Entries shown:
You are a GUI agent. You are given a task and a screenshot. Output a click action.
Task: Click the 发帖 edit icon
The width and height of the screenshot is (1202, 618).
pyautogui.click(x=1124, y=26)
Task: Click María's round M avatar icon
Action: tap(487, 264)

To be done:
Rewrite the lines above, putting "capture" in place of every "screenshot" and leaving everything else unchanged.

Output for this exercise:
You are a GUI agent. You are given a task and a capture. Output a click action.
Task: Click the 发帖 edit icon
The width and height of the capture is (1202, 618).
pyautogui.click(x=1124, y=26)
Task: Click María's round M avatar icon
Action: tap(487, 264)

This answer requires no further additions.